呉を滅ぼした西施の伝説

 古代史の女性の常として、西施についても同時代の一次史料は存在しない。彼女の実像は、後世にふくらまされた説話的な物語から想像するしかない。

 西施の本名は施夷光(しいこう)。衛の南子に対して「西子(せいし)」とも呼ばれる。生年は不明。越の国の諸曁(しょき、現在の浙江省紹興市の一部)の農村に生まれ、施の一族は農村の東と西に分かれて住んでいた。彼女は西のほうの家族だったので、後に西施と呼ばれるようになった。

 道家思想の古典『荘子』天運篇の「顰(ひそみ)にならう」の寓話は有名である。

 西施は胸をやみ、苦しそうに顔をしかめた。美しい顔は、ますます色っぽくなった。同じ村の不器量な女がそれを見て「美しいなあ」と思い、自分も顔をしかめて村を歩き回ったところ、その顔は不気味なものになってしまった。

 村の金持ちは固く門を閉ざして引きこもり、貧乏人は妻子を連れて逃げ出した。この故事をもとに、自分の能力や分もわきまえずに人のまねをして笑いものになることを「顰にならう」と言うようになる。

 西施は農村で薪を売っていた。通りかかった范蠡は、西施の美貌を見出し、彼女に諸芸を仕込んだうえ、呉王夫差の後宮に送り込んだ。

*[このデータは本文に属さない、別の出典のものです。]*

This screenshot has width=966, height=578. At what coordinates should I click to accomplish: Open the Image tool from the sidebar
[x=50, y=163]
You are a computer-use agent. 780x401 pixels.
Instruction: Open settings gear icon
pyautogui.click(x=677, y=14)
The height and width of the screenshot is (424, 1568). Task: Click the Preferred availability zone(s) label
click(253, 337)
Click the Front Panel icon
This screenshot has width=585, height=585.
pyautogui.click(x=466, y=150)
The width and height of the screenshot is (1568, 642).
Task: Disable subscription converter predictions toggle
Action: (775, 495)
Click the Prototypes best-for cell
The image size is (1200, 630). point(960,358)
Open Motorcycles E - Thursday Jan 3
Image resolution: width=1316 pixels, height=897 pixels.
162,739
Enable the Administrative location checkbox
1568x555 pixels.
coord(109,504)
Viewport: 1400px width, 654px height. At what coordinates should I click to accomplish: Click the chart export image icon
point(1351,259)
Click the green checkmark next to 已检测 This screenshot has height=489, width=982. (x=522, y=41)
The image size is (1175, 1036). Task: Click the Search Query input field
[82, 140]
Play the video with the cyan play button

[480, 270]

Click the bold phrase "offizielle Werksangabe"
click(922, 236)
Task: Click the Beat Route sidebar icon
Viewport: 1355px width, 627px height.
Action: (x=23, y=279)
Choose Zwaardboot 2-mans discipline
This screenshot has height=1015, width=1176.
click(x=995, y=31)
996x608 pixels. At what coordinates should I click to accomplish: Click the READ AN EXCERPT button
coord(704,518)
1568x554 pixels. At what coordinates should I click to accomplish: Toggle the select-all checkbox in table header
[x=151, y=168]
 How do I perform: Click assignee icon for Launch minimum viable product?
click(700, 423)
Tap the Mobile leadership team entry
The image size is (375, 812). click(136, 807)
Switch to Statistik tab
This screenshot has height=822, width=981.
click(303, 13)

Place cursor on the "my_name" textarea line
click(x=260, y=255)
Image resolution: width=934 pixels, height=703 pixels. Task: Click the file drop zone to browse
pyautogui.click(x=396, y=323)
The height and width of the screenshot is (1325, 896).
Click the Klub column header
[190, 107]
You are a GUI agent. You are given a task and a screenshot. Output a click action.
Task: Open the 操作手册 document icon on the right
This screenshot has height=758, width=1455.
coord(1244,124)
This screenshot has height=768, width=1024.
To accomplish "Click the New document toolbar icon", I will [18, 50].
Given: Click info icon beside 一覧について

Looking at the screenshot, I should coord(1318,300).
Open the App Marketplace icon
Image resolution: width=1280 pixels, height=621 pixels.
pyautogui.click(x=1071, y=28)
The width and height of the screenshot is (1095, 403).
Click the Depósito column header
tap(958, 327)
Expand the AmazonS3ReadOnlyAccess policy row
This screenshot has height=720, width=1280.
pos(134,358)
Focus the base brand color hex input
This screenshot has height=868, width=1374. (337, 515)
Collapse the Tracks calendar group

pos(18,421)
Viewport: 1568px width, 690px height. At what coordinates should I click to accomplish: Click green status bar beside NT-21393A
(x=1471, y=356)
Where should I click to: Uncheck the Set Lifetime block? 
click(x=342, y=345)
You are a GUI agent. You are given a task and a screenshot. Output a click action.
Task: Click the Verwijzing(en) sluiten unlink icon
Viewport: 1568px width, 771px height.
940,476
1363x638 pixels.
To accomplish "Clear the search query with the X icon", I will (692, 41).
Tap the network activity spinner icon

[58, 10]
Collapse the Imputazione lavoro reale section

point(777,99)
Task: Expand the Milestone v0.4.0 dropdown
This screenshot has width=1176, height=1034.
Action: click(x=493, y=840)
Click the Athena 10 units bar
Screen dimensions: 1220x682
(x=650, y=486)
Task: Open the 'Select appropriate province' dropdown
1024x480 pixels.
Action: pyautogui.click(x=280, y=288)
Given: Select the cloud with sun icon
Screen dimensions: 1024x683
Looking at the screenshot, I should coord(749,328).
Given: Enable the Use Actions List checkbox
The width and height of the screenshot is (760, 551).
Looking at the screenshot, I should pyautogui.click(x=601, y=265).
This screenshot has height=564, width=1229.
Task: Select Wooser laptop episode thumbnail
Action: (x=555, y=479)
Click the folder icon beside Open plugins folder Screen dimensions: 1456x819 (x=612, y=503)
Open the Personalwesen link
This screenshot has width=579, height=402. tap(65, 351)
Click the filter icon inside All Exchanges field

 果たして、呉王夫差は西施の色香に溺れて政務を怠り、臣下とのあいだに隙間風が生じるようになった。執念深く「会稽(かいけい)の恥」の雪辱の機会を狙っていた越王勾践と范蠡は、兵を興して呉を攻めた。そして紀元前473年、ついに呉を滅ぼす。

 その後の西施については、処刑説と逃亡説がある。

 呉の滅亡後、西施は越にとっても用済みになった。

 越王勾践の妻は、夫が西施に夢中になることを恐れた。呉の人々も、西施のせいで自分の国が滅んだと恨んでいた。西施は溺死刑に処せられる。生きたまま革袋につめられ、長江に投げこまれたのである。

 彼女の体は水中でバラバラになり、川や湖や海に散らばった。中華料理で、ハマグリやアリソガイを「西施の舌」、レンコンを「西施の臂」、フグを「西施の乳」と呼ぶのは、これに由来する。

 西施は死なず、范蠡とともに落ち延びて幸福な後半生を送った、という逃亡説もある。范蠡は、目標をなし遂げた越王勾践が、じきに功臣たちの粛清を始めるであろうことを正確に予測していた。

 范蠡は、西施を連れて外国に逃げ、名前を変えて商いを始め、莫大な富を築き、悠々自適の幸福な晩年を過ごした、とされる。